A word of warning about pursuing this route: do NOT attempt it UNLESS you have already written a general synopsis with which you are pleased AND have saved it as a separate document. Save your modified synopsis as its own document, and think very carefully before you send it out to anyone BUT the agent or editor who expressed the opinions in question.

Why? Well, contrary to popular belief amongst aspiring writers and as I have been pointing out for several years now in this very forum, agents and editors are not a monolithic entity with a single collective opinion on what is good and what is bad writing. They are individuals, with individual tastes that vary wildly, sometimes even moment to moment — and certainly over the course of a career.

Think about it: was your favorite book when you were 13 also your favorite book when you were 30? Neither was any given agent’s.

And isn’t your literary opinion rather different on the day you learned that you were being promoted at work and the day that your cat died? Or even the moment after someone complimented your shirt (that color brings out your eyes, you know, and have you lost a little weight?), as opposed to the moment after you spilled half a cup of scalding coffee on it?

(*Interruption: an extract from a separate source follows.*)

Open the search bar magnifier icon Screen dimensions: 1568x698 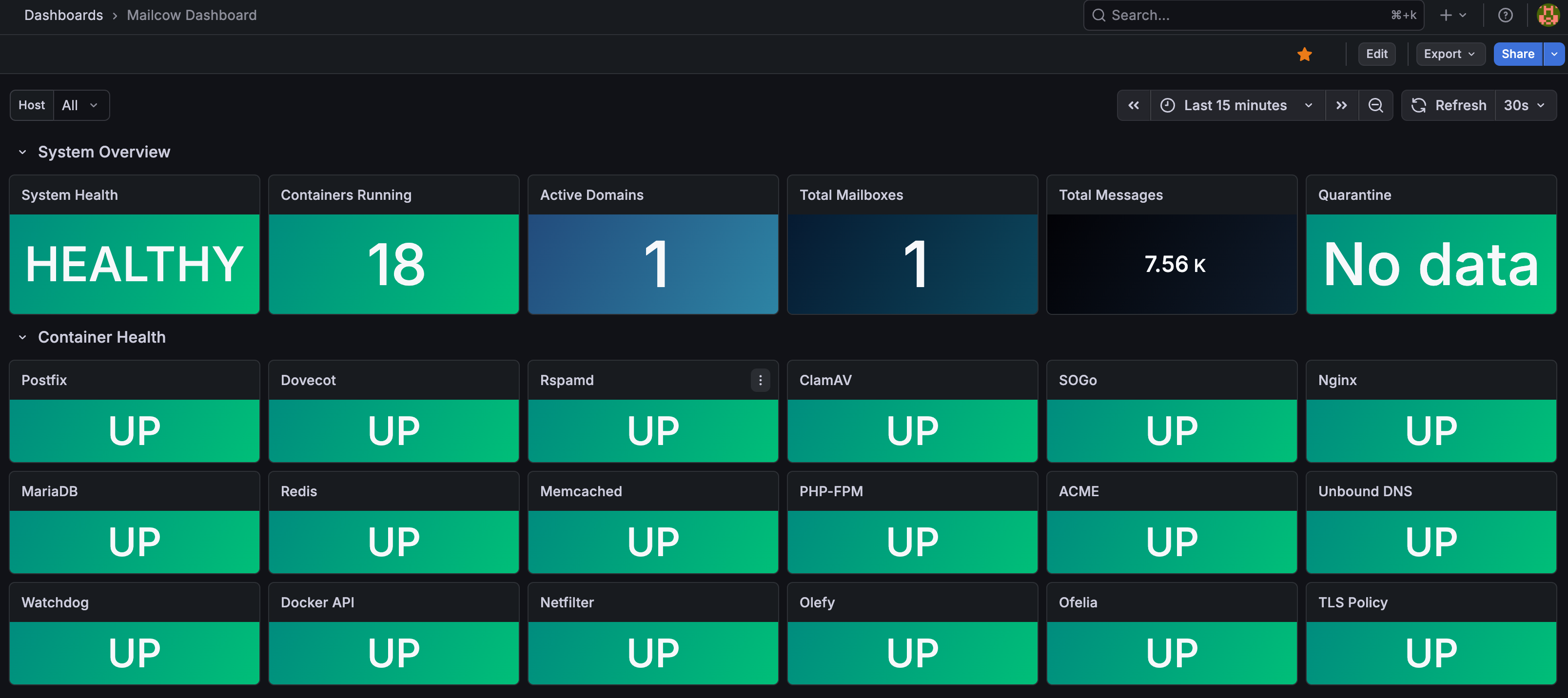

Again, what’s true for you is true for any given agent, editor, or screener: a LOT of factors can play into whether they like the pages sitting in front of them — or the pitch they are hearing — right now. As the old international relations truism goes, where you stand depends upon where you sit.

Bear this in mind when you are incorporating feedback into your synopsis — or, indeed, any of your work. Just because one agent (or an editor, or a contest feedback form, or every last member of your writers’ group, or the Wizard of Oz) has advised you to tweak your story this way or that, it doesn’t necessarily mean everyone in the industry will greet that tweak rapturously.

Use your judgment: it’s your book, after all. But by all means, if you can modify your synopsis for the SPECIFIC eyes of the individual who expressed the particular opinion in question, do it with my blessings.

Okay, that’s enough poking at your synopsis for now. Next time, by popular request, I am going to make a jump from a fairly high dive: I’m going to show you a 5-page, 3-page, and 1-page synopsis for the same book, to help give those of you new to the game a clearer idea of the scope of each. Yes, that’s right: I’m VOLUNTARILY sitting down and writing three separate synopses of the same story.

Never say I didn’t do anything for you, people. Keep up the good work!